What does boiling water have in common with magnets and the horizon of black holes? They are all described by conformal field theories (CFTs)! We are used to physical systems that are invariant under translations and rotations. Imagine a system which is also invariant under scale transformations. Such a system is described by a conformal field theory. Remarkably, many physical systems admit such a description and conformal field theory is ubiquitous in our current theoretical understanding of nature.

Two-dimensional CFTs are very special: in this case the conformal group is actually infinitely dimensional! This has led to remarkable progress over the last four decades.
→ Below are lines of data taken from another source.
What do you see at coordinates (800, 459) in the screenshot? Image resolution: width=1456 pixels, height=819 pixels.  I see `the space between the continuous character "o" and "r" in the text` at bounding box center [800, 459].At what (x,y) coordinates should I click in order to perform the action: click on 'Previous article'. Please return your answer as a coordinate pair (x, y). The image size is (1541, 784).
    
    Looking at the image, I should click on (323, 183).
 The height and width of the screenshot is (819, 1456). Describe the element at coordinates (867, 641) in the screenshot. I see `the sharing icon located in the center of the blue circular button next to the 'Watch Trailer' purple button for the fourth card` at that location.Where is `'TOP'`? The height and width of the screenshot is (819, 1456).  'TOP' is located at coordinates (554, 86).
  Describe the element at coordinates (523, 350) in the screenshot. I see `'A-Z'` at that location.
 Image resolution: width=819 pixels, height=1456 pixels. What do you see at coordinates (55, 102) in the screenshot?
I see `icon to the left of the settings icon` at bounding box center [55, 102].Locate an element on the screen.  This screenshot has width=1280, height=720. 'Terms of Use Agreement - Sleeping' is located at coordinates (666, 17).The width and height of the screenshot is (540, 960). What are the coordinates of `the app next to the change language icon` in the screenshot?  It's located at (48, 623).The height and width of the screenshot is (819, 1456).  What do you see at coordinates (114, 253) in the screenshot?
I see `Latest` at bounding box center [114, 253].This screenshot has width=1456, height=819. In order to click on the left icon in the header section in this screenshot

In contrast, CFTs in higher dimensions are notoriously difficult to deal with. First of all, in this case symmetries are much less powerful. Furthermore, the standard textbook methods to compute observables in physical theories, called perturbative methods, only apply to theories with small coupling constants (giving an expansion in powers of these couplings), but generic CFTs do not have small parameters! Because of these reasons, progress in higher dimensional CFTs proved to be much harder than in the two-dimensional case.

The breakthrough came in 2008 when it was shown how to attack higher dimensional CFTs with the conformal bootstrap program. The basic idea is to resort to symmetries and consistency conditions and ask the question: which values of the observables I am interested in would lead to a consistent CFT? The basic observables in a CFT are correlators of local operators $\langle {\cal O}(x_1) \cdots {\cal O}(x_n) \rangle$, and one of the consistency conditions is that these correlators have the right properties under permutation of the insertion points, for instance: $$\langle {\cal O}(x_1){\cal O}(x_2){\cal O}(x_3){\cal O}(x_4)\rangle =\langle {\cal O}(x_3){\cal O}(x_2){\cal O}(x_1){\cal O}(x_4)\rangle$$ Believe it or not, when combined with conformal symmetry these conditions are incredibly constraining! The conformal bootstrap proved to be very powerful, and its range of applicability is very vast: it basically applies to every CFT.

While the original proposal, and most of the work which followed it, was numeric in nature, my collaborators and I have been developing a method to obtain analytic results in CFTs, following the bootstrap philosophy. Although still in its infancy, this method has already produced remarkable results for vast families of CFTs, including both perturbative and non-perturbative theories. For perturbative theories it offers an alternative to standard diagrammatic methods, but without many of the problems associated with them. An important conformal theory that has been studied for many decades, relevant for boiling water and a generalisation of the Ising Model, is the Wilson-Fisher model. For this model, and for certain families of observables, the results from our methods have already surpassed the available results from diagrammatic techniques! It will be very exciting to see where all this leads.